Task to complete. An exact copy of all entries is the expected answer.

Data provided.
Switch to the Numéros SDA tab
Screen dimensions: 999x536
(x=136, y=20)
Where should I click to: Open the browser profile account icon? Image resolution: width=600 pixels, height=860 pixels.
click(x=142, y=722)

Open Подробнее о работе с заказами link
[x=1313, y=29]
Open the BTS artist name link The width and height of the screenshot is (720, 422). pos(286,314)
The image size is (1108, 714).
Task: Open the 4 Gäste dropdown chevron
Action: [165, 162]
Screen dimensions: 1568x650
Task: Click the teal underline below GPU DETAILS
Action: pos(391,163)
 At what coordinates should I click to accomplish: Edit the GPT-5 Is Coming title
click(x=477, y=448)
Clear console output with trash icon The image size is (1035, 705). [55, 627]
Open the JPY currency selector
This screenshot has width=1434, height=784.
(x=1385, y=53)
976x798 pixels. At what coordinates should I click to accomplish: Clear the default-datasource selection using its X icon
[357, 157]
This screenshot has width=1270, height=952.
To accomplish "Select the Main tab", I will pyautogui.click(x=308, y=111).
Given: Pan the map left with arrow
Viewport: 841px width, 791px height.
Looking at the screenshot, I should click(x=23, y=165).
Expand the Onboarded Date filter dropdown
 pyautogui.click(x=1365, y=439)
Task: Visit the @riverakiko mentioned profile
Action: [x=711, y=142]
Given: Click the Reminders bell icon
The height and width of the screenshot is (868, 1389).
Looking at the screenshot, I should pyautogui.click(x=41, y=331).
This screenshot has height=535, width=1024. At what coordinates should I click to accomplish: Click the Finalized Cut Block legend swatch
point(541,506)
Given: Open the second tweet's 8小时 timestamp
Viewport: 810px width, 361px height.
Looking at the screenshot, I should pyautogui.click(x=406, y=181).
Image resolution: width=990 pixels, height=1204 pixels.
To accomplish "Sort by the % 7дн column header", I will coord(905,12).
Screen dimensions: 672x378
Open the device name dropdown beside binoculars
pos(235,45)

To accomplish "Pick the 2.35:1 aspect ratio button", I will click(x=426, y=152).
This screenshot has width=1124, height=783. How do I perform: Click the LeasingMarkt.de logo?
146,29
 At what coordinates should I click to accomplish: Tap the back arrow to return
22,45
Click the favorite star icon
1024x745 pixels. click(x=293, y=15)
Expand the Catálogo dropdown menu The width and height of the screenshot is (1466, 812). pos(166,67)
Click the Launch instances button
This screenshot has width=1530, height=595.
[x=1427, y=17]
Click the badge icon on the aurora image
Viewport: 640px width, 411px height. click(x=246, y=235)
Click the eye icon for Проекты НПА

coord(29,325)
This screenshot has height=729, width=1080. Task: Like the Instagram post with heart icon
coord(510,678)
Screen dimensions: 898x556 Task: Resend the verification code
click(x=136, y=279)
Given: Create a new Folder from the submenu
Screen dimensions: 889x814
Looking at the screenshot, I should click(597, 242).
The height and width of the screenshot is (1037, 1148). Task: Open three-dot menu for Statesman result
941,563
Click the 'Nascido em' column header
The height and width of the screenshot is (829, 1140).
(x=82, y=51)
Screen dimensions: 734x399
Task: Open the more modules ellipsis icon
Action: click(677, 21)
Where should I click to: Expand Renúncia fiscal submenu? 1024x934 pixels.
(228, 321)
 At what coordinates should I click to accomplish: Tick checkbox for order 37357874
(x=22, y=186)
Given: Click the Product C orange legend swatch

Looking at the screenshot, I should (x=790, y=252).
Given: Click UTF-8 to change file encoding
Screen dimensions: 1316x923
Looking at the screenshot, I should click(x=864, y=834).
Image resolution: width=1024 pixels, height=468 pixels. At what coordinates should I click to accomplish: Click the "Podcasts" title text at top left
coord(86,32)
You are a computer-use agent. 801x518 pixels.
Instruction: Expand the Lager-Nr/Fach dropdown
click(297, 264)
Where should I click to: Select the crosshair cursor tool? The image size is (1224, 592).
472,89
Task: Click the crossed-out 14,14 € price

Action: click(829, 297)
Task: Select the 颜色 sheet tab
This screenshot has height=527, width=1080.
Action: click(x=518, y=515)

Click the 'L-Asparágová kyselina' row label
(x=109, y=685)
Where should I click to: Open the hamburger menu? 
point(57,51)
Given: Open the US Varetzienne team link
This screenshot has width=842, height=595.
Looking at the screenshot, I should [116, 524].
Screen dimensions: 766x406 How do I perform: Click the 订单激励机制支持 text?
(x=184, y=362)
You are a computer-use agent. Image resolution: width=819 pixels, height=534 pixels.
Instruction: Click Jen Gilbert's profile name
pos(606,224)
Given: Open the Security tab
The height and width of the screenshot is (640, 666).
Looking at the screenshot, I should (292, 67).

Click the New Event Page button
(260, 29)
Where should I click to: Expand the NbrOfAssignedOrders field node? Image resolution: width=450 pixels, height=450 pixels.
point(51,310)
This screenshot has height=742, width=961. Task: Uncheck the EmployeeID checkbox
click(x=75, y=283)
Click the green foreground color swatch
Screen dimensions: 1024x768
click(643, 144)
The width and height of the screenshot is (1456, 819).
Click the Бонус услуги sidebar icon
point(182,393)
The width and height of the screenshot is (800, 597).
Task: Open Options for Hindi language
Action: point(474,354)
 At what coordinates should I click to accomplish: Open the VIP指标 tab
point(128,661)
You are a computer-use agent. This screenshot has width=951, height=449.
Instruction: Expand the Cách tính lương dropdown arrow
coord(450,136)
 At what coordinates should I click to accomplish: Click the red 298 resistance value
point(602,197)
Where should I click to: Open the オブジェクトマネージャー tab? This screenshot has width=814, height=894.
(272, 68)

Worked solution.
Switch to the Numéros SDA tab
Screen dimensions: 999x536
(x=136, y=20)
Where should I click to: Open the browser profile account icon? Image resolution: width=600 pixels, height=860 pixels.
click(x=142, y=722)

Open Подробнее о работе с заказами link
[x=1313, y=29]
Open the BTS artist name link The width and height of the screenshot is (720, 422). pos(286,314)
The image size is (1108, 714).
Task: Open the 4 Gäste dropdown chevron
Action: [165, 162]
Screen dimensions: 1568x650
Task: Click the teal underline below GPU DETAILS
Action: pos(391,163)
 At what coordinates should I click to accomplish: Edit the GPT-5 Is Coming title
click(x=477, y=448)
Clear console output with trash icon The image size is (1035, 705). [55, 627]
Open the JPY currency selector
This screenshot has width=1434, height=784.
(x=1385, y=53)
976x798 pixels. At what coordinates should I click to accomplish: Clear the default-datasource selection using its X icon
[357, 157]
This screenshot has width=1270, height=952.
To accomplish "Select the Main tab", I will pyautogui.click(x=308, y=111).
Given: Pan the map left with arrow
Viewport: 841px width, 791px height.
Looking at the screenshot, I should click(x=23, y=165).
Expand the Onboarded Date filter dropdown
 pyautogui.click(x=1365, y=439)
Task: Visit the @riverakiko mentioned profile
Action: [x=711, y=142]
Given: Click the Reminders bell icon
The height and width of the screenshot is (868, 1389).
Looking at the screenshot, I should pyautogui.click(x=41, y=331).
This screenshot has height=535, width=1024. At what coordinates should I click to accomplish: Click the Finalized Cut Block legend swatch
point(541,506)
Given: Open the second tweet's 8小时 timestamp
Viewport: 810px width, 361px height.
Looking at the screenshot, I should pyautogui.click(x=406, y=181).
Image resolution: width=990 pixels, height=1204 pixels.
To accomplish "Sort by the % 7дн column header", I will coord(905,12).
Screen dimensions: 672x378
Open the device name dropdown beside binoculars
pos(235,45)

To accomplish "Pick the 2.35:1 aspect ratio button", I will click(x=426, y=152).
This screenshot has width=1124, height=783. How do I perform: Click the LeasingMarkt.de logo?
146,29
 At what coordinates should I click to accomplish: Tap the back arrow to return
22,45
Click the favorite star icon
1024x745 pixels. click(x=293, y=15)
Expand the Catálogo dropdown menu The width and height of the screenshot is (1466, 812). pos(166,67)
Click the Launch instances button
This screenshot has width=1530, height=595.
[x=1427, y=17]
Click the badge icon on the aurora image
Viewport: 640px width, 411px height. click(x=246, y=235)
Click the eye icon for Проекты НПА

coord(29,325)
This screenshot has height=729, width=1080. Task: Like the Instagram post with heart icon
coord(510,678)
Screen dimensions: 898x556 Task: Resend the verification code
click(x=136, y=279)
Given: Create a new Folder from the submenu
Screen dimensions: 889x814
Looking at the screenshot, I should click(597, 242).
The height and width of the screenshot is (1037, 1148). Task: Open three-dot menu for Statesman result
941,563
Click the 'Nascido em' column header
The height and width of the screenshot is (829, 1140).
(x=82, y=51)
Screen dimensions: 734x399
Task: Open the more modules ellipsis icon
Action: click(677, 21)
Where should I click to: Expand Renúncia fiscal submenu? 1024x934 pixels.
(228, 321)
 At what coordinates should I click to accomplish: Tick checkbox for order 37357874
(x=22, y=186)
Given: Click the Product C orange legend swatch

Looking at the screenshot, I should (x=790, y=252).
Given: Click UTF-8 to change file encoding
Screen dimensions: 1316x923
Looking at the screenshot, I should click(x=864, y=834).
Image resolution: width=1024 pixels, height=468 pixels. At what coordinates should I click to accomplish: Click the "Podcasts" title text at top left
coord(86,32)
You are a computer-use agent. 801x518 pixels.
Instruction: Expand the Lager-Nr/Fach dropdown
click(297, 264)
Where should I click to: Select the crosshair cursor tool? The image size is (1224, 592).
472,89
Task: Click the crossed-out 14,14 € price

Action: click(829, 297)
Task: Select the 颜色 sheet tab
This screenshot has height=527, width=1080.
Action: click(x=518, y=515)

Click the 'L-Asparágová kyselina' row label
(x=109, y=685)
Where should I click to: Open the hamburger menu? 
point(57,51)
Given: Open the US Varetzienne team link
This screenshot has width=842, height=595.
Looking at the screenshot, I should [116, 524].
Screen dimensions: 766x406 How do I perform: Click the 订单激励机制支持 text?
(x=184, y=362)
You are a computer-use agent. Image resolution: width=819 pixels, height=534 pixels.
Instruction: Click Jen Gilbert's profile name
pos(606,224)
Given: Open the Security tab
The height and width of the screenshot is (640, 666).
Looking at the screenshot, I should (292, 67).

Click the New Event Page button
(260, 29)
Where should I click to: Expand the NbrOfAssignedOrders field node? Image resolution: width=450 pixels, height=450 pixels.
point(51,310)
This screenshot has height=742, width=961. Task: Uncheck the EmployeeID checkbox
click(x=75, y=283)
Click the green foreground color swatch
Screen dimensions: 1024x768
click(643, 144)
The width and height of the screenshot is (1456, 819).
Click the Бонус услуги sidebar icon
point(182,393)
The width and height of the screenshot is (800, 597).
Task: Open Options for Hindi language
Action: point(474,354)
 At what coordinates should I click to accomplish: Open the VIP指标 tab
point(128,661)
You are a computer-use agent. This screenshot has width=951, height=449.
Instruction: Expand the Cách tính lương dropdown arrow
coord(450,136)
 At what coordinates should I click to accomplish: Click the red 298 resistance value
point(602,197)
Where should I click to: Open the オブジェクトマネージャー tab? This screenshot has width=814, height=894.
(272, 68)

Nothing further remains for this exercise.